» WHAT THE TASK REQUIRES: Rewrite the rows below, replacing each "computer-use agent" with "screen navigation agent" and keeping everything else unchanged. Leave the pictures out of your version.
--- begin DATA RECORDS ---
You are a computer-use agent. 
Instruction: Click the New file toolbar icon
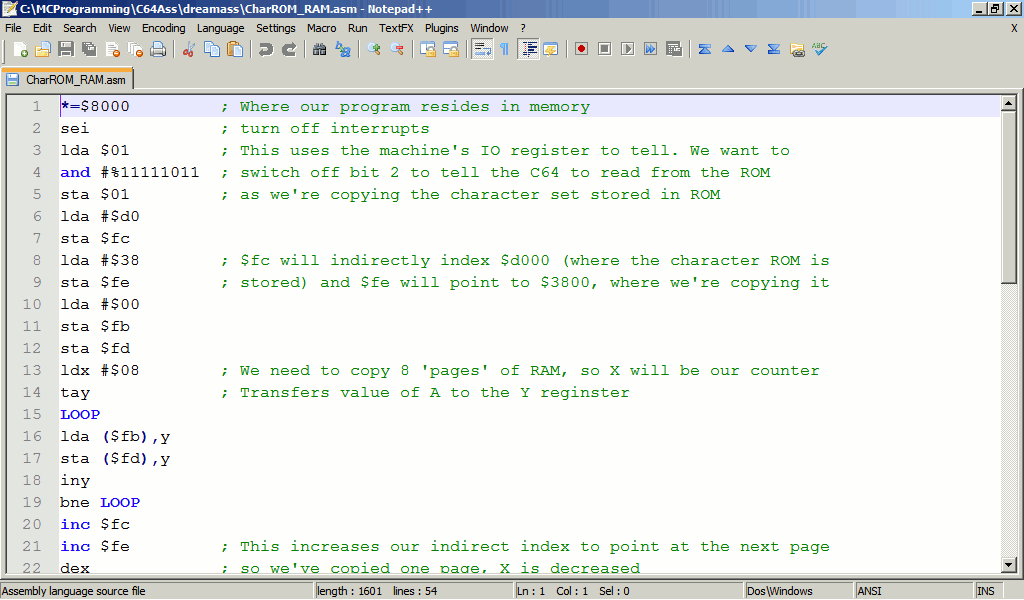coord(19,49)
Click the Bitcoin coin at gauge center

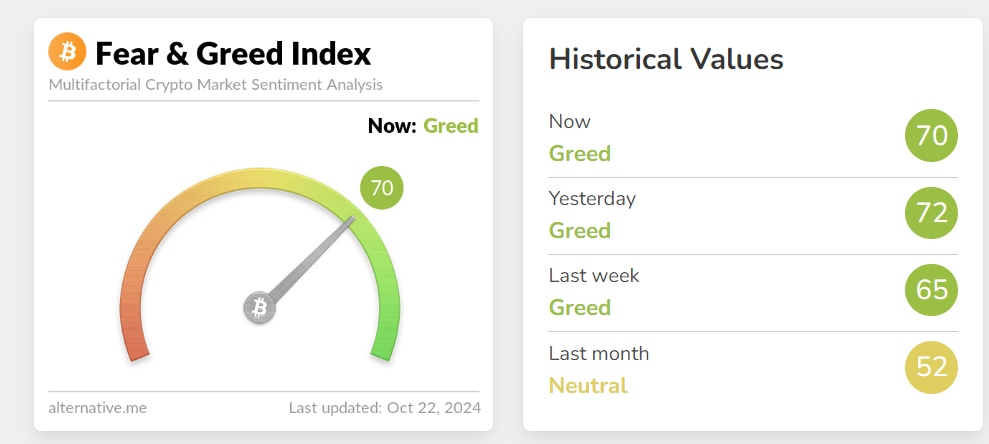pyautogui.click(x=260, y=307)
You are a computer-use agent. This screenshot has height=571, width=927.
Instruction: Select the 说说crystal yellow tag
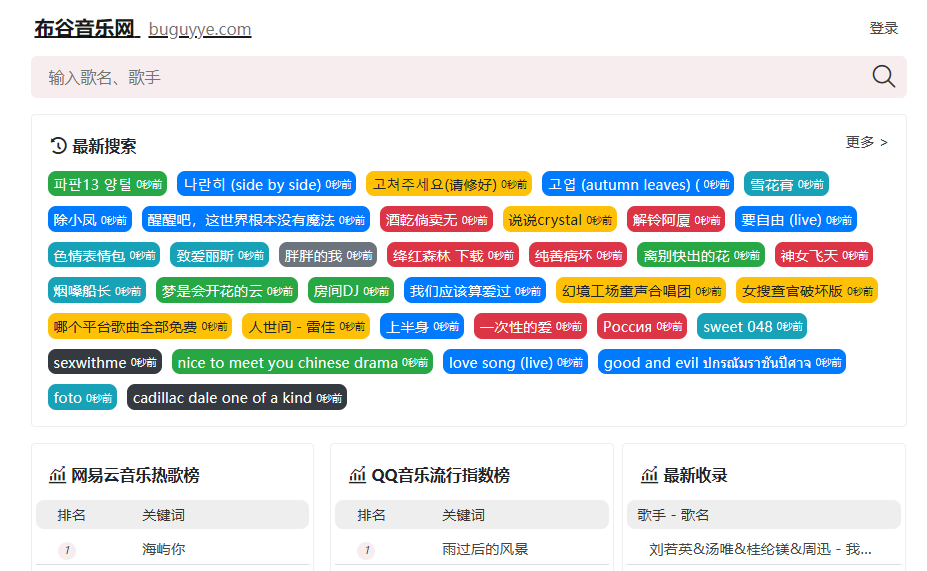559,220
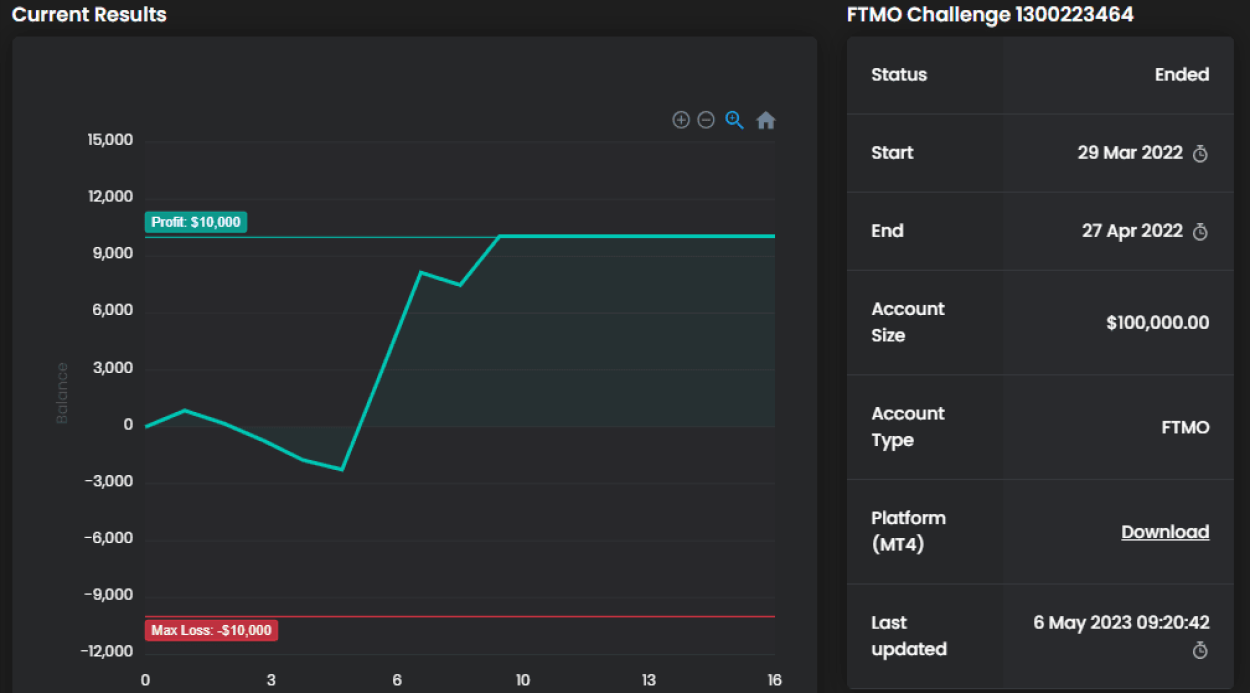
--- end DATA RECORDS ---
» EXERCISE RESPONSE:
You are a screen navigation agent. 
Instruction: Click the New file toolbar icon
coord(19,49)
Click the Bitcoin coin at gauge center

pyautogui.click(x=260, y=307)
You are a screen navigation agent. This screenshot has height=571, width=927.
Instruction: Select the 说说crystal yellow tag
559,220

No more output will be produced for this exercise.